Government attempts to boost their economies with monetary loosening could be “counterproductive”, Wolfgang Schäuble told a conference ahead of a G20 finance ministers meeting in Shanghai.
The gathering comes with the global economy assailed on multiple fronts, from slowing growth in host nation China to weak commodity prices, and after the OECD last week cut its 2016 global growth forecast from 3.3 per cent to 3.0 per cent.
Japan has already adopted negative interest rates, the European Central Bank has embarked on a huge quantitative easing programme and the US Federal Reserve has signalled possible delays to interest rate rises.
But Schäuble said reforms were more important and “thinking about further stimulus just distracts from the real task at hand”.
Berlin does “not agree on a G20 fiscal stimulus package,” he said.
“Monetary policy is extremely accommodating to the point that it may even be counterproductive in terms of negative side effects.

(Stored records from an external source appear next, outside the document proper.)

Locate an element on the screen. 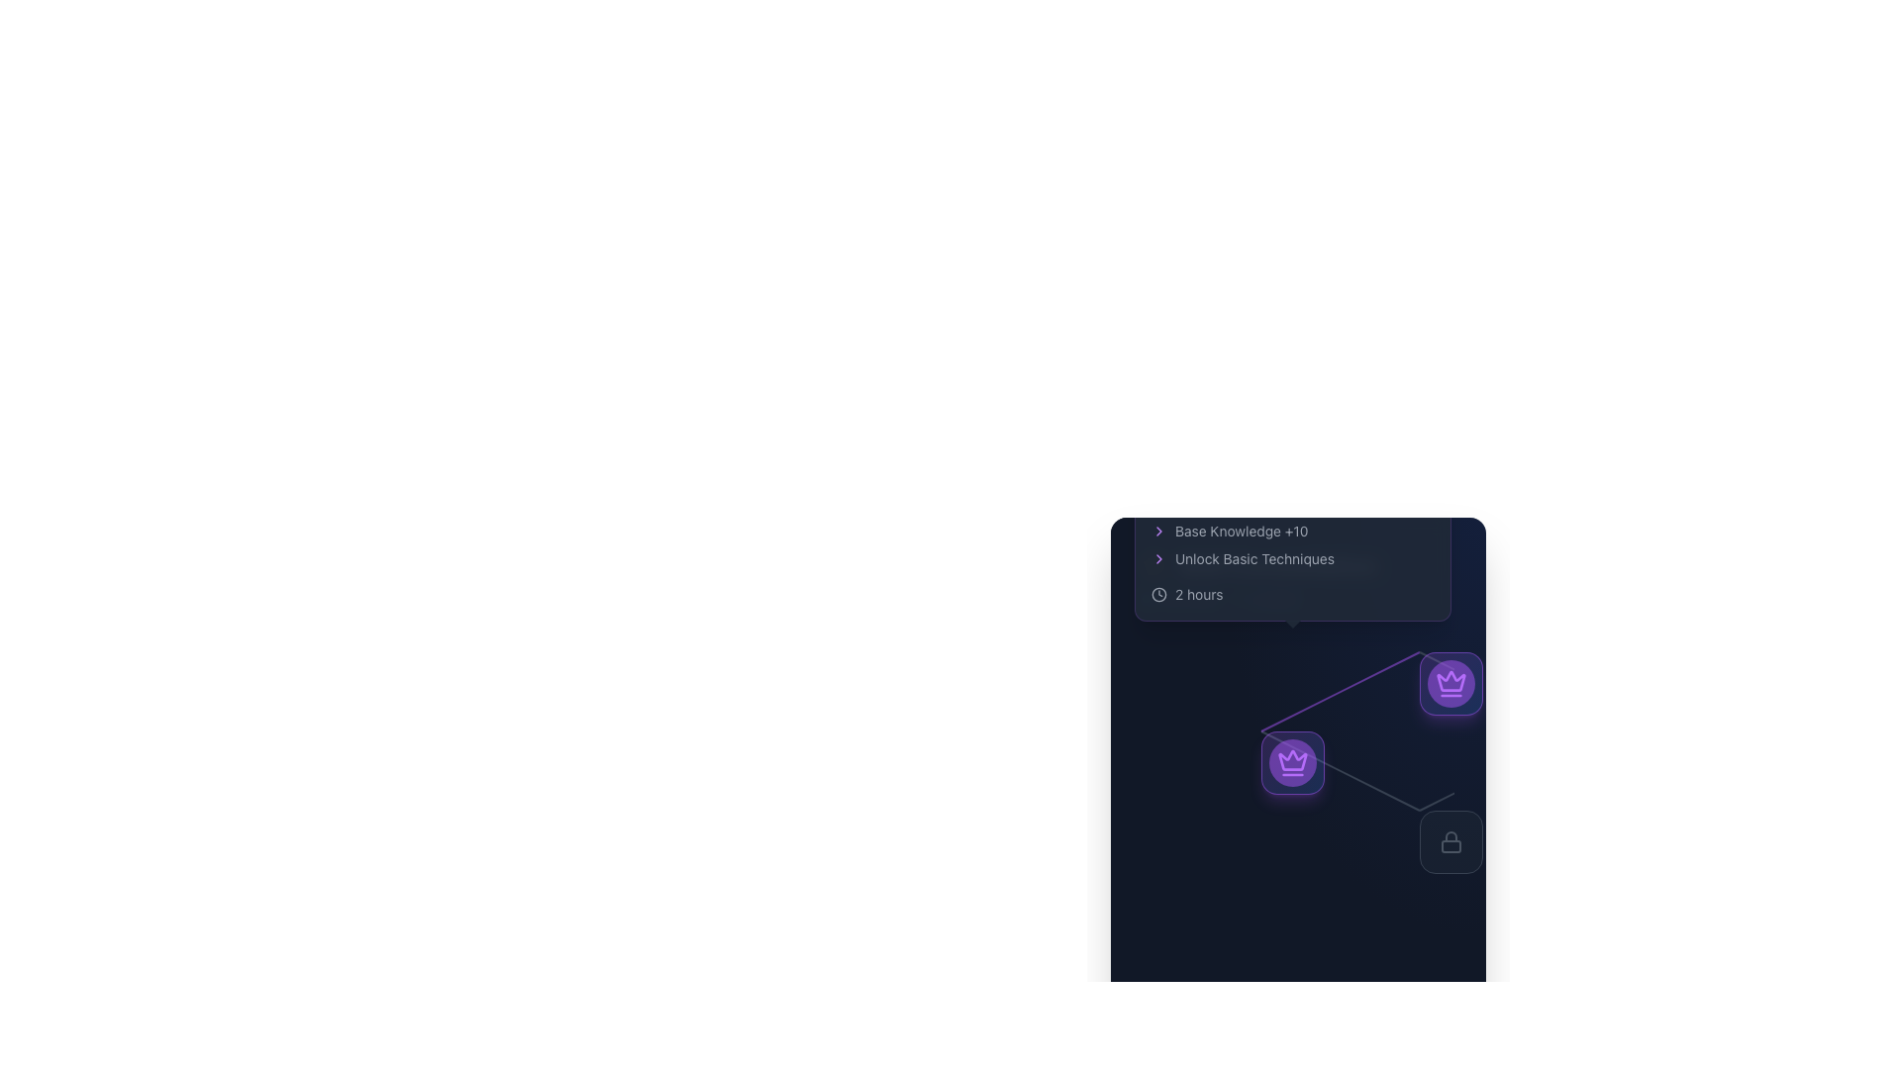  the small square icon with a dark background and a lock symbol, located in the bottom-right corner of the layout is located at coordinates (1450, 842).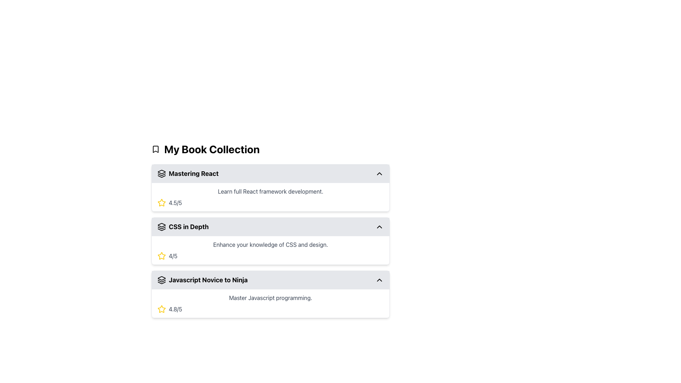  What do you see at coordinates (270, 280) in the screenshot?
I see `the 'Javascript Novice to Ninja' button` at bounding box center [270, 280].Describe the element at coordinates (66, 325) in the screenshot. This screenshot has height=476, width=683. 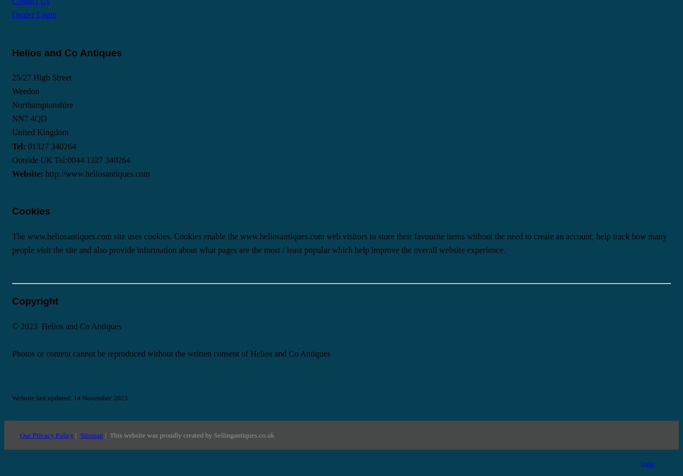
I see `'© 2023  
                                Helios and Co Antiques'` at that location.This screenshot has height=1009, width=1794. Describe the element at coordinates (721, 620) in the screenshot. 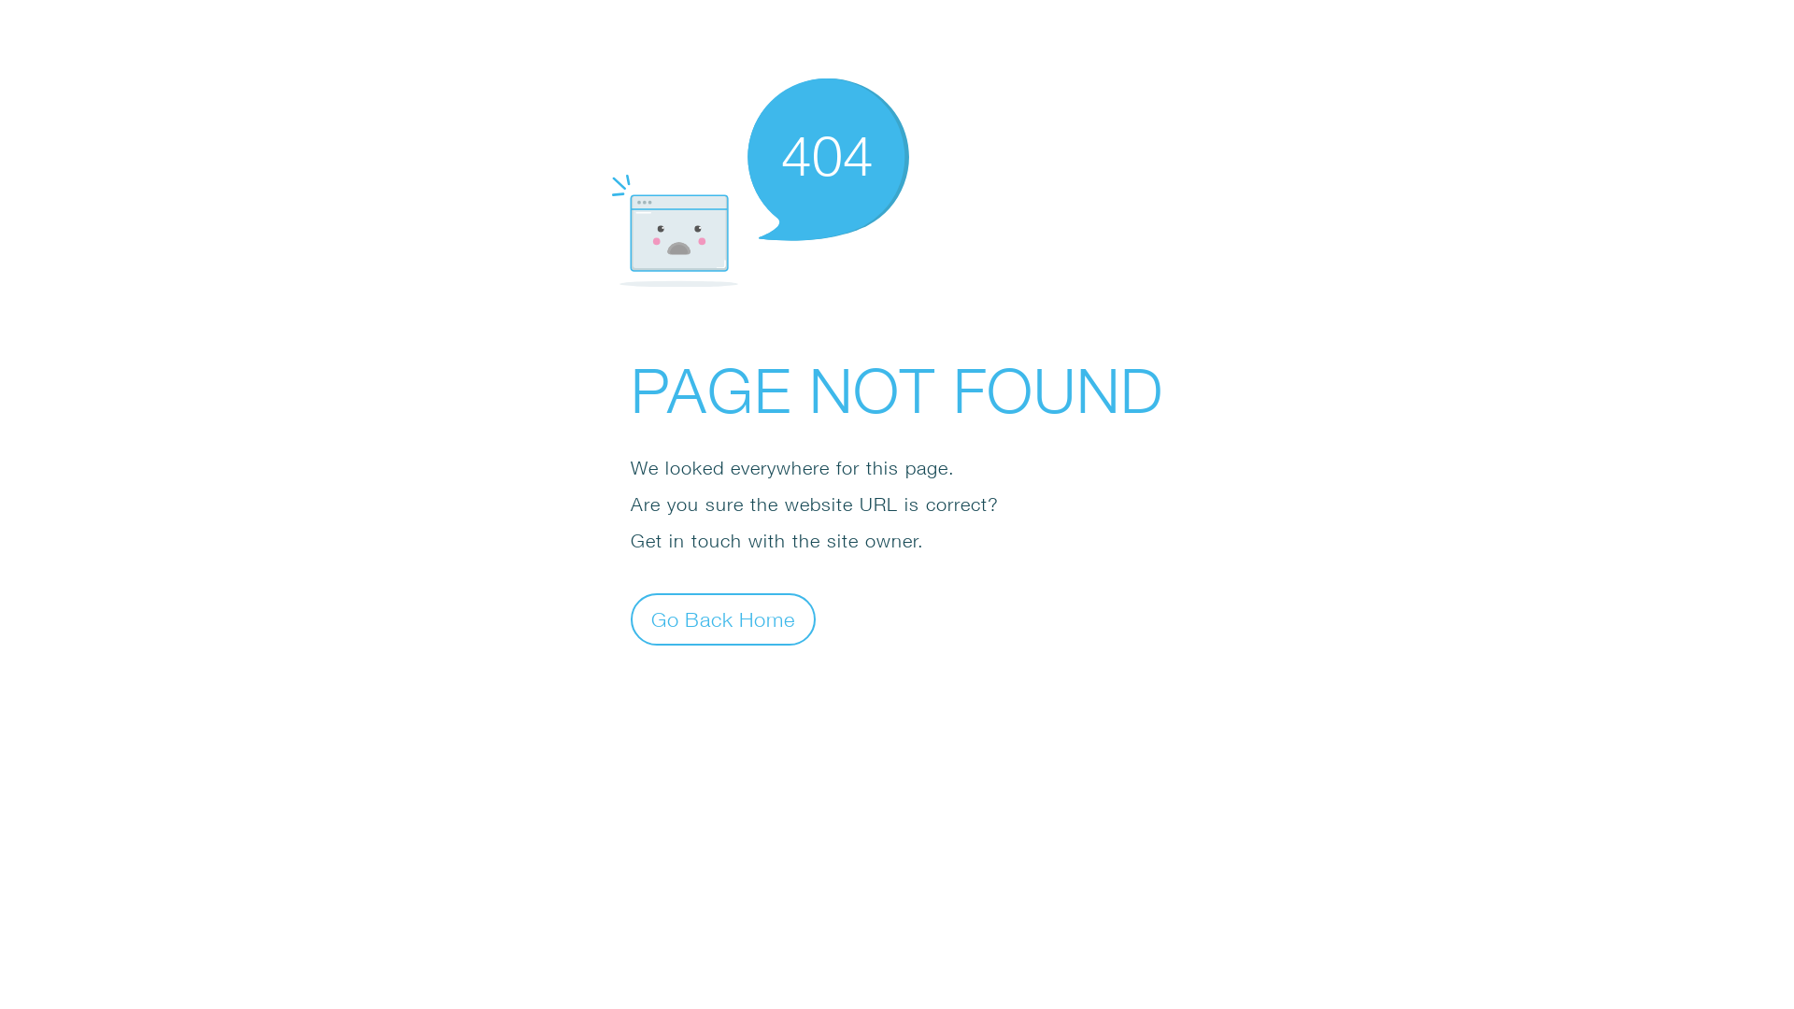

I see `'Go Back Home'` at that location.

“Fiscal as well as monetary policies have reached their limits — if you want the real economy to grow there are no shortcuts without reforms.”
– ‘No crisis’ –
As the European Union’s largest and richest country, Germany often has different economic priorities than other members, and Schäuble’s wide-ranging stance put him at odds with other key G20 members.

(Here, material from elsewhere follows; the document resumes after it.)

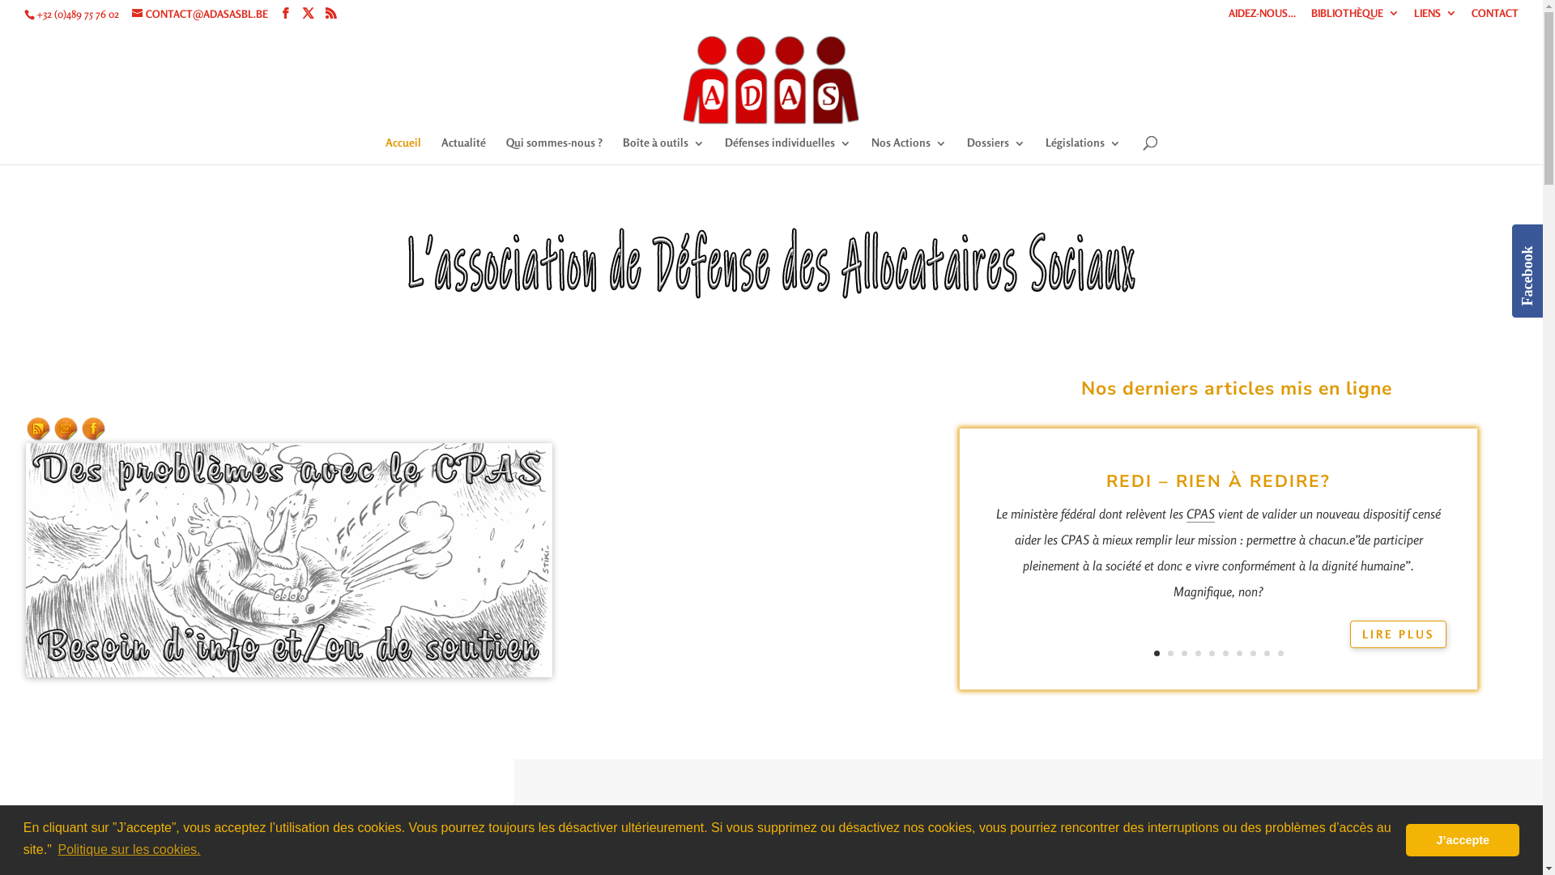 This screenshot has height=875, width=1555. What do you see at coordinates (54, 428) in the screenshot?
I see `'Follow by Email'` at bounding box center [54, 428].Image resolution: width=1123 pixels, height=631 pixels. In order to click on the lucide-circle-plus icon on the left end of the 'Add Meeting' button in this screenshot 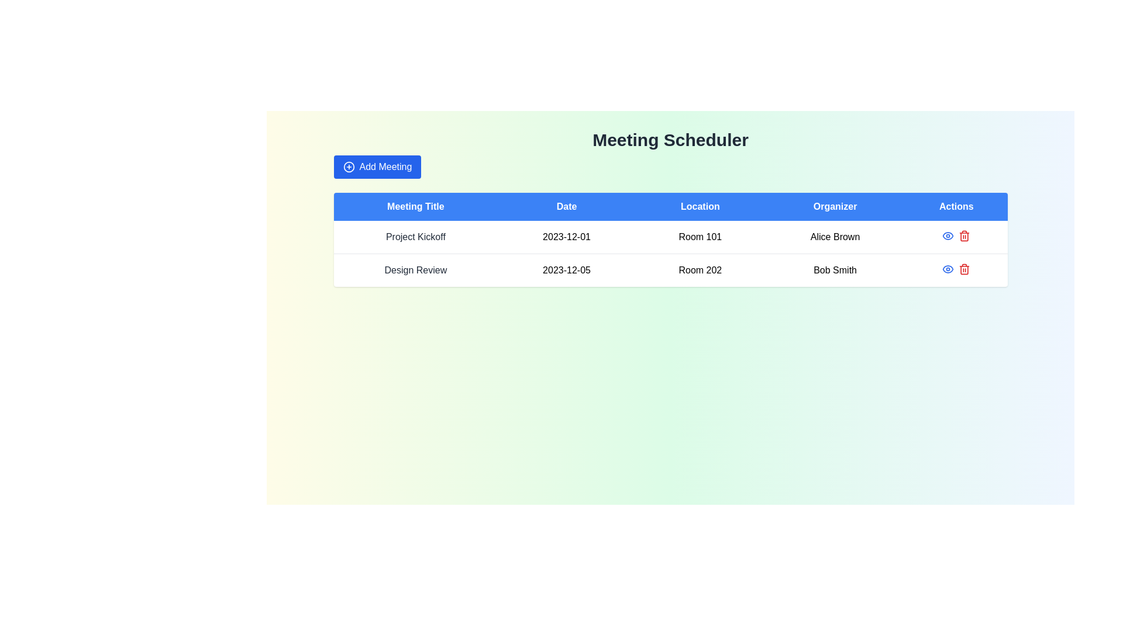, I will do `click(348, 167)`.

Speaking at the same conference, Bank of England governor Mark Carney retorted: “Several commentators are peddling the myth that monetary policy is out of ammunition.”
The world “risks being trapped in a low growth, low inflation and low interest rate equilibrium”, he said.
He criticised negative interest rates as a “zero-sum game” that exported problems to other countries, but said monetary stimulus “can buy time for structural adjustments” and the challenges “demand that our firepower is well aimed”.
US Treasury Secretary Jacob Lew said earlier this week that fiscal and monetary policy were “important tools”.
“When used together, they’re powerful. And that’s the message we bring,” he told Bloomberg Television.
“It means that in countries that are big economies, regions that have big economies, they need to use policy tools.”
But French Finance Minister Michel Sapin offered his German counterpart some support, saying there was “no crisis” in the world economy and “we don’t have to put in action new policies”.
“We don’t need to launch a global fiscal stimulus package,” he told reporters in Hong Kong, but added some countries “may have more capacity and should use their budgetary capabilities to support global growth”.
– ‘Walking dead’ –
Schäuble, known for being frank, has previously openly criticised the ECB for being too accommodative.
The use of spending to mitigate against economic crisis no longer appeared to work, he said Friday, adding that debt levels were too high while growth remained too low.
“The debt-financed growth model has reached its limits,” he said. “If we continue on this path we no longer need to watch television, the walking dead will overwhelm us, particularly in finance and construction.”
He did not specify in which countries such zombie enterprises existed — although they are a perennial issue in current G20 president China.
The country is the world’s biggest trader in goods, but its slowing growth has roiled global markets and sent prices of commodities such as base metals plunging, leaving producer countries facing a bleak outlook.
China’s growth fell to 6.9 per cent in 2015 — high compared to most other G20 members but the worst in a quarter of a century and a far cry from the fat years of double-digit increases.
A shock currency devaluation in August followed by another drop in January raised suspicions Beijing was pursuing a currency war to make its exports cheaper at others’ expense, and a stock market slump has also raised alarms.
Beijing has more room to boost the economy, the governor of the central People’s Bank of China said Friday as he sought to reassure markets.
“China still has some monetary policy space and monetary policy tools to address potential downside risk,” Zhou Xiaochuan said in a possible signal of more interest rate cuts and reductions in the amount banks must keep in reserve.
“We will not resort to competitive devaluations to boost our advantage in exports,” he added.